(WORK INSTRUCTION) Give back, word for word, the lines in the listing below from the one holding "[Личный кабинет] (190, 30)" down to the one holding "Контакты (114, 2134)", both ends included.
+++
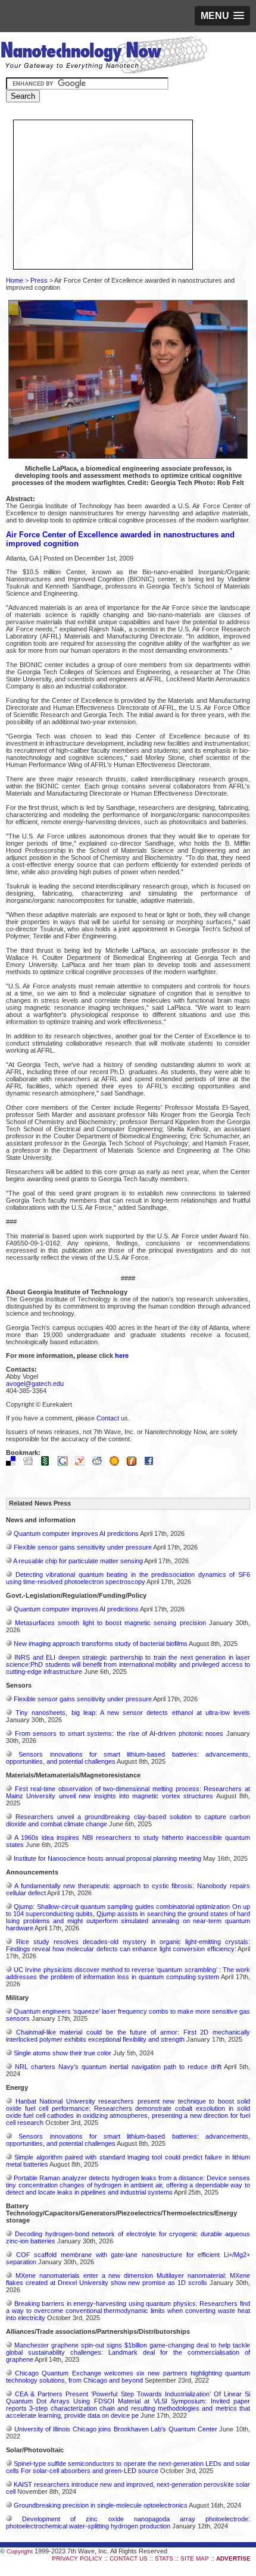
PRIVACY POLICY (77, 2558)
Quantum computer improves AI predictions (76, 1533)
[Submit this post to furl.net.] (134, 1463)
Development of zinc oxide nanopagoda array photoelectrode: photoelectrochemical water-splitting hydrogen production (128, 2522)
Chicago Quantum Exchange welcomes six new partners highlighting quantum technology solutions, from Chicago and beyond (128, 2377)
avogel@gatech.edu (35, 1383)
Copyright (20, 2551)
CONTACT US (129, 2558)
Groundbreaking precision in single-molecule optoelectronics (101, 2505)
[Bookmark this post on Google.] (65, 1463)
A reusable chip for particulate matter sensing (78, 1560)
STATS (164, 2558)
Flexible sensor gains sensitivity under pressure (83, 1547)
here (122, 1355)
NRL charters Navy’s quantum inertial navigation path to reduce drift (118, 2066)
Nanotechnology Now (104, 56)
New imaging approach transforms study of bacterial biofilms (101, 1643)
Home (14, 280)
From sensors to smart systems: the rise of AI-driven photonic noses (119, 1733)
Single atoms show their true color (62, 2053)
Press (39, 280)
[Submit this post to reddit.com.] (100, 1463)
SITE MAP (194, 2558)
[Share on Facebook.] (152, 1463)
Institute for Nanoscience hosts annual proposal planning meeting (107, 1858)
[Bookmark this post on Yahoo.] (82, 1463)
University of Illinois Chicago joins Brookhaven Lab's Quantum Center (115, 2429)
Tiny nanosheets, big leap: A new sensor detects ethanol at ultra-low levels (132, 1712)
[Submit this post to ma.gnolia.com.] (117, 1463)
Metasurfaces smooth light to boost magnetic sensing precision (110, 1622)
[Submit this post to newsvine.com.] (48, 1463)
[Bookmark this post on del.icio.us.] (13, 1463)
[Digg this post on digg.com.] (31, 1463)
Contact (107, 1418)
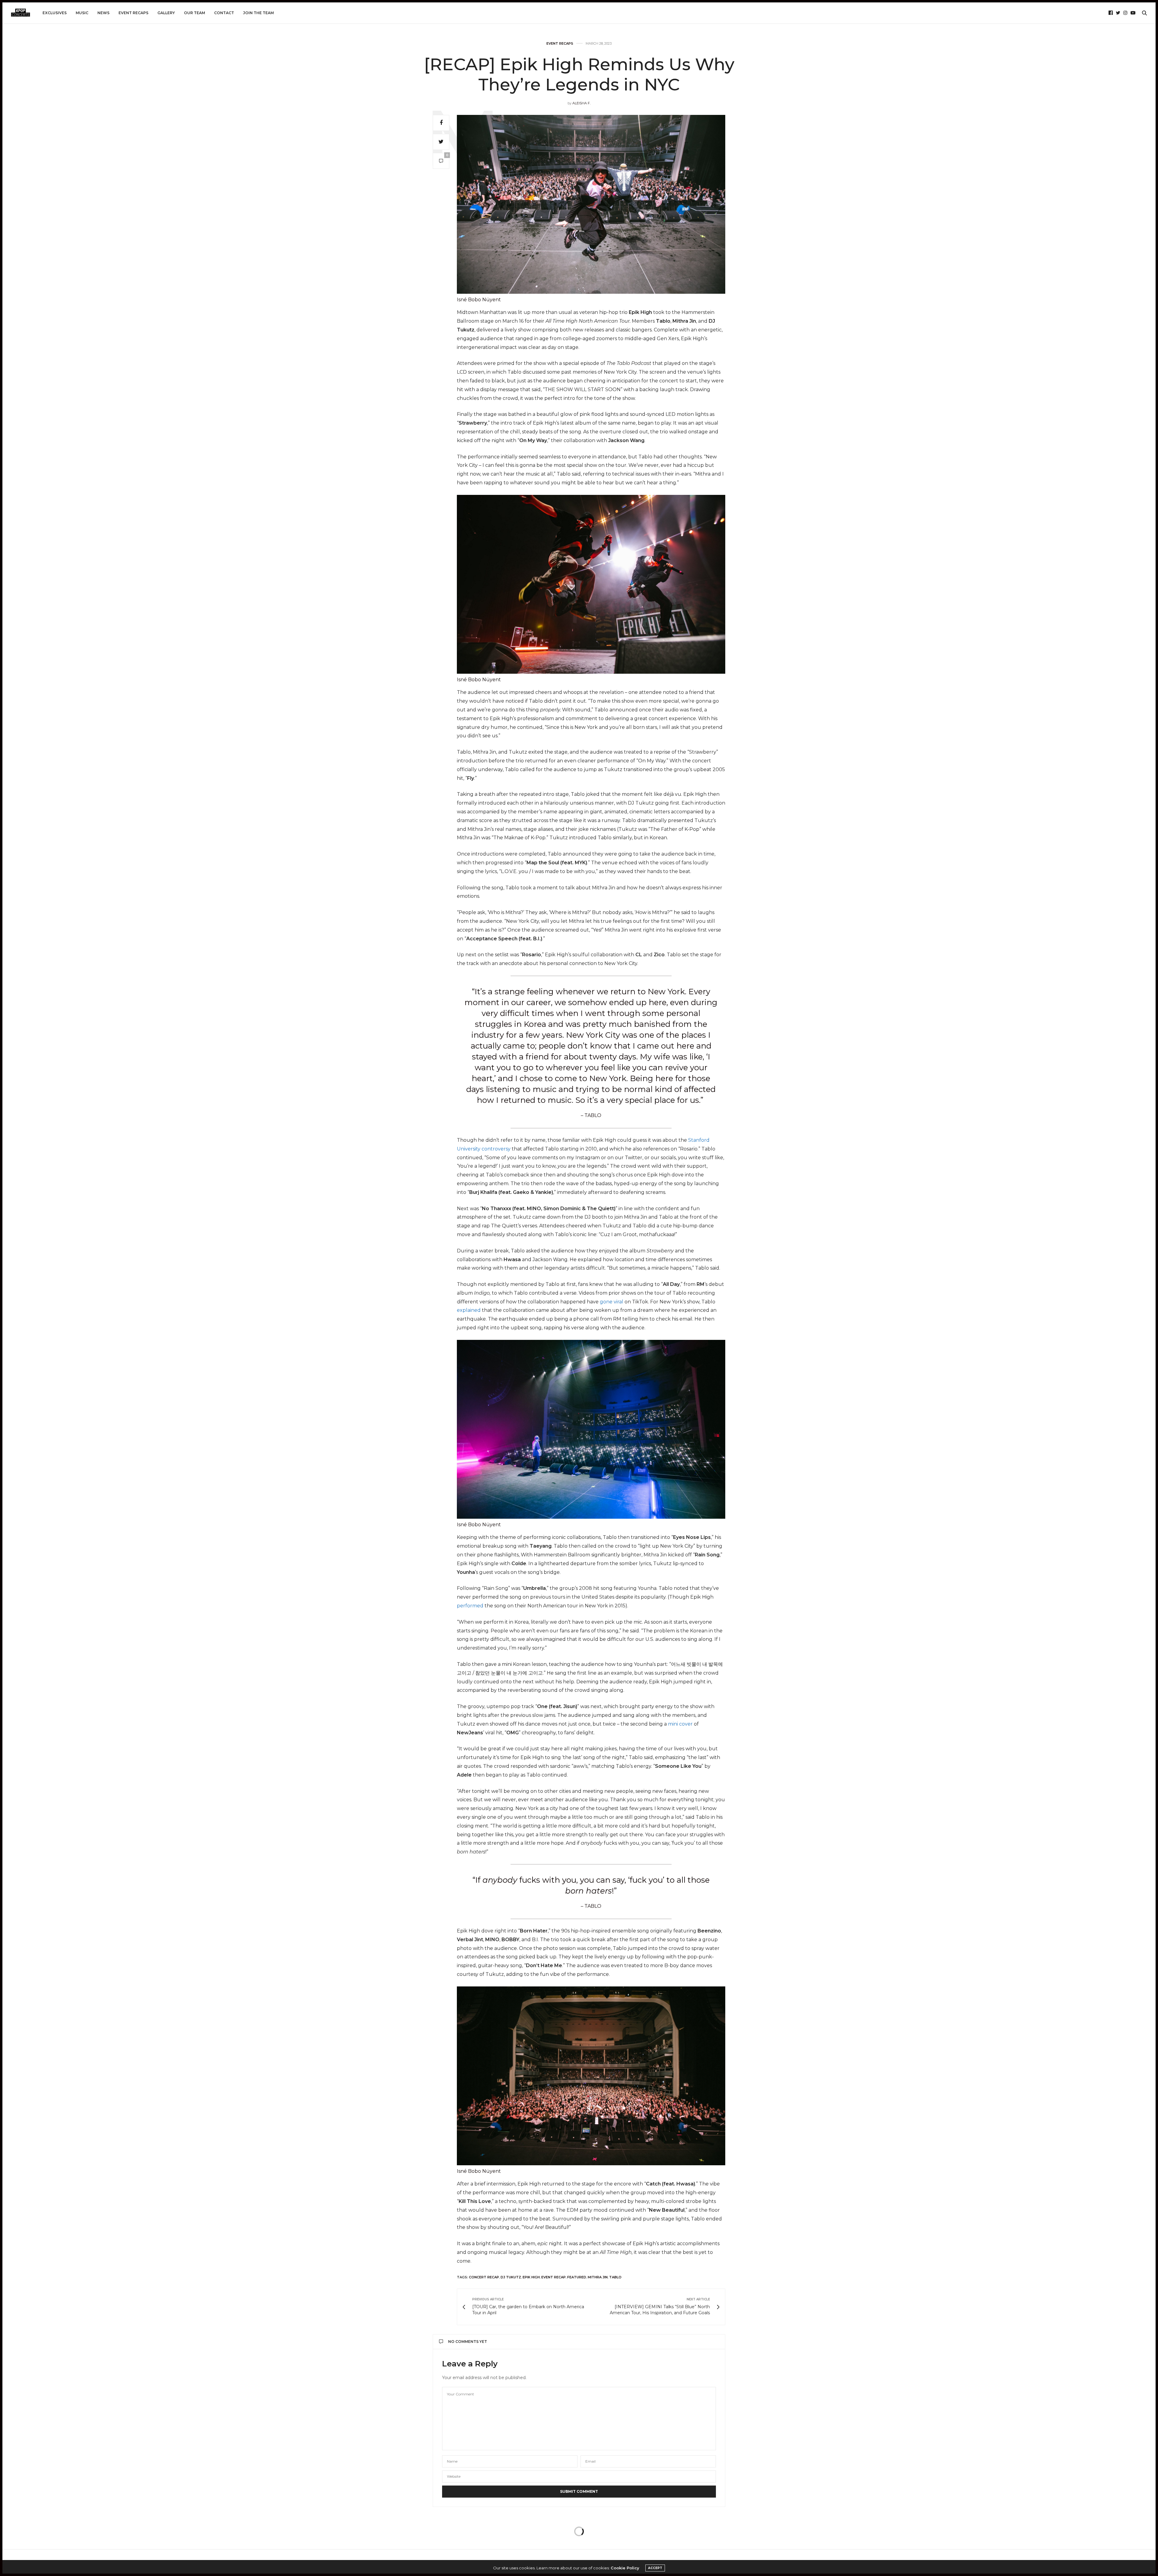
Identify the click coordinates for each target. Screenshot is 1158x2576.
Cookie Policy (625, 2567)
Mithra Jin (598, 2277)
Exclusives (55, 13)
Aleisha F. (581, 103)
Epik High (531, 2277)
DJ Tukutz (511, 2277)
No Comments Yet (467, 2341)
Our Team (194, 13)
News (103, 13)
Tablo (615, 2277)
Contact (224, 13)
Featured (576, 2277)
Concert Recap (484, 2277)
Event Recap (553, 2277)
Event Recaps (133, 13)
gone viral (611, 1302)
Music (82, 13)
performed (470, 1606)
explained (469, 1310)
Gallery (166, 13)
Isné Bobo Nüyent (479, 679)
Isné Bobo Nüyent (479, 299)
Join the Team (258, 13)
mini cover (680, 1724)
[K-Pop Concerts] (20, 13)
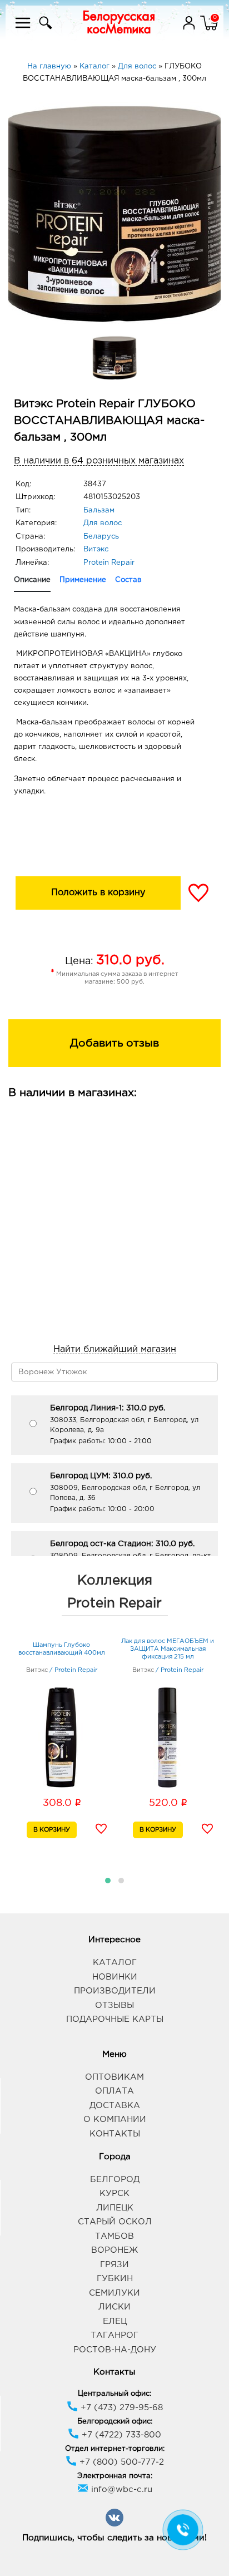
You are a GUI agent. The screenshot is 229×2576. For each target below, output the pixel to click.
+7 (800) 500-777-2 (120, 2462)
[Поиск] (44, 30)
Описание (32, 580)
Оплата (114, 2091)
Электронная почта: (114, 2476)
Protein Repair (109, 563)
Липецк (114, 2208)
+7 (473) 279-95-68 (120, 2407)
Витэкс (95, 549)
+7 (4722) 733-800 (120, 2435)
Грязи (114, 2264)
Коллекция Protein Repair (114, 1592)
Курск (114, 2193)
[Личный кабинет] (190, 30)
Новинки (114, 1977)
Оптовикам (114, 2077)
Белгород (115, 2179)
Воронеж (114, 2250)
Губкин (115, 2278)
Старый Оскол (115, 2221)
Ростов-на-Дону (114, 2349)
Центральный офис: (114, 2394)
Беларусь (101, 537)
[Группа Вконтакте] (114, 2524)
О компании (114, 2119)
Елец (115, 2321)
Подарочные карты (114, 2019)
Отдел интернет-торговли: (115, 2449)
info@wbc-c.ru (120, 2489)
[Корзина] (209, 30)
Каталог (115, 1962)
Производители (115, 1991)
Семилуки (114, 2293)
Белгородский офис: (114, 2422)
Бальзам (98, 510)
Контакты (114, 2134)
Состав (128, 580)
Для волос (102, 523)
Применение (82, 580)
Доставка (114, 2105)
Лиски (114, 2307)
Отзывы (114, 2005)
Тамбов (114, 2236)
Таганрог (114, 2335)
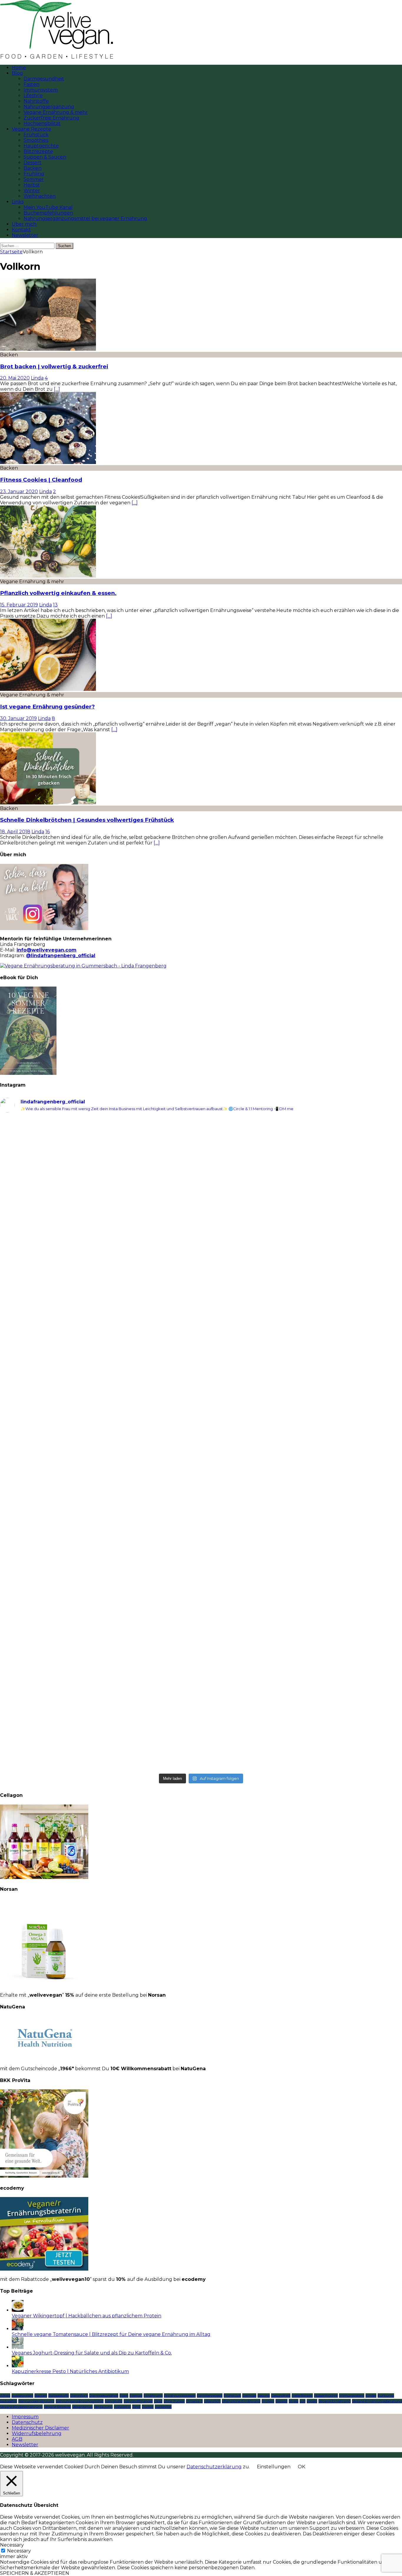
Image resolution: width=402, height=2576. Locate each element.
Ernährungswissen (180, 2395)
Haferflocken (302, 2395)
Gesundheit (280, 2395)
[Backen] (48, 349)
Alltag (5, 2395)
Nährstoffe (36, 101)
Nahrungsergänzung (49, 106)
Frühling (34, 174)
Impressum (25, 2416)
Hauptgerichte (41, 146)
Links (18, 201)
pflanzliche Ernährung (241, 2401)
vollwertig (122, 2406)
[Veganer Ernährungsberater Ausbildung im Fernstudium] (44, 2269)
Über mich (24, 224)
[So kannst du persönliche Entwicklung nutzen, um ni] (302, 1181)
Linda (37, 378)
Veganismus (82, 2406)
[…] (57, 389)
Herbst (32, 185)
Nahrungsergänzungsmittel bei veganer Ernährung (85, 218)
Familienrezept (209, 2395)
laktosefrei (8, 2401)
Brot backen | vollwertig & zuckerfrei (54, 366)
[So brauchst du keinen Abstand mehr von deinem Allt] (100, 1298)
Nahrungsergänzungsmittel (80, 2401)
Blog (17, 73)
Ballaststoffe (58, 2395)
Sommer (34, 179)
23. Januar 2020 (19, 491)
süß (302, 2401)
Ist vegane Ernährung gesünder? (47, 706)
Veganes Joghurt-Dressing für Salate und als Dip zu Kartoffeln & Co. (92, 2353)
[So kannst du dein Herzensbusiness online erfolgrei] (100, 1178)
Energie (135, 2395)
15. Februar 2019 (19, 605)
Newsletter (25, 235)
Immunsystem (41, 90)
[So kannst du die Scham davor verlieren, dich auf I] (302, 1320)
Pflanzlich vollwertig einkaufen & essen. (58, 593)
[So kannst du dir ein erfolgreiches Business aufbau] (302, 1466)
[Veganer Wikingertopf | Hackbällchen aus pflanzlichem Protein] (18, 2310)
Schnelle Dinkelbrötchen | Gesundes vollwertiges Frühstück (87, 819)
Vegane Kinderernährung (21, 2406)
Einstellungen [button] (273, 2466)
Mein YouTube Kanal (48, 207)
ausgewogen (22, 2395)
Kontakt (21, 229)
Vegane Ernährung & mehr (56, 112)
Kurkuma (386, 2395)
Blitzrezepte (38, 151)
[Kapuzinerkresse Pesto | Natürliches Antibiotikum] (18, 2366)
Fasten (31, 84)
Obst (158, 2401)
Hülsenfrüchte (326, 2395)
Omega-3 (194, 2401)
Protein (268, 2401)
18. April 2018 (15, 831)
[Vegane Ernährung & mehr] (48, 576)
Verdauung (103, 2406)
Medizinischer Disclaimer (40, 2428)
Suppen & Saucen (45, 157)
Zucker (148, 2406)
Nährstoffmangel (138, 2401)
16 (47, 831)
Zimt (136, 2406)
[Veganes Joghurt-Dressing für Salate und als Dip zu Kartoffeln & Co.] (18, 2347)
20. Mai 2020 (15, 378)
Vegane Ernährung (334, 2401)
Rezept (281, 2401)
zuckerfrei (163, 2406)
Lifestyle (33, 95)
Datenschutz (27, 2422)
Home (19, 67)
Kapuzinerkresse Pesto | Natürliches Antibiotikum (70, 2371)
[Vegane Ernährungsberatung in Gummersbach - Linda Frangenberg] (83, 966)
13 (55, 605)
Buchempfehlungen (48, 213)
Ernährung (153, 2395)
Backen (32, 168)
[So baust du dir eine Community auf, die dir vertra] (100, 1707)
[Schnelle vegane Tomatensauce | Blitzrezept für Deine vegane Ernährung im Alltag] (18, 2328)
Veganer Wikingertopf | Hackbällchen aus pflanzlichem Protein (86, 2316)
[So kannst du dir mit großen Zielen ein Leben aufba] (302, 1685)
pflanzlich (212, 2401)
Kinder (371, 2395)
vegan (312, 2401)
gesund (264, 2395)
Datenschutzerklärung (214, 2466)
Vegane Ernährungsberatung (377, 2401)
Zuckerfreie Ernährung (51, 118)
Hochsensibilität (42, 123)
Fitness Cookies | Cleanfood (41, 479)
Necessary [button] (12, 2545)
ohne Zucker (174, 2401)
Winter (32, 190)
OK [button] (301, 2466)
+++
(RESPONSE)
[Личный кабинет] (190, 30)
Новинки (114, 1977)
Оптовикам (114, 2077)
Белгород (115, 2179)
Воронеж (114, 2250)
Губкин (115, 2278)
Старый Оскол (115, 2221)
Ростов-на-Дону (114, 2349)
Центральный офис: (114, 2394)
Беларусь (101, 537)
[Группа Вконтакте] (114, 2524)
О компании (114, 2119)
Елец (115, 2321)
Подарочные карты (114, 2019)
Отдел интернет-торговли: (115, 2449)
info@wbc-c.ru (120, 2489)
[Корзина] (209, 30)
Каталог (115, 1962)
Производители (115, 1991)
Семилуки (114, 2293)
Белгородский офис: (114, 2422)
Бальзам (98, 510)
Контакты (114, 2134)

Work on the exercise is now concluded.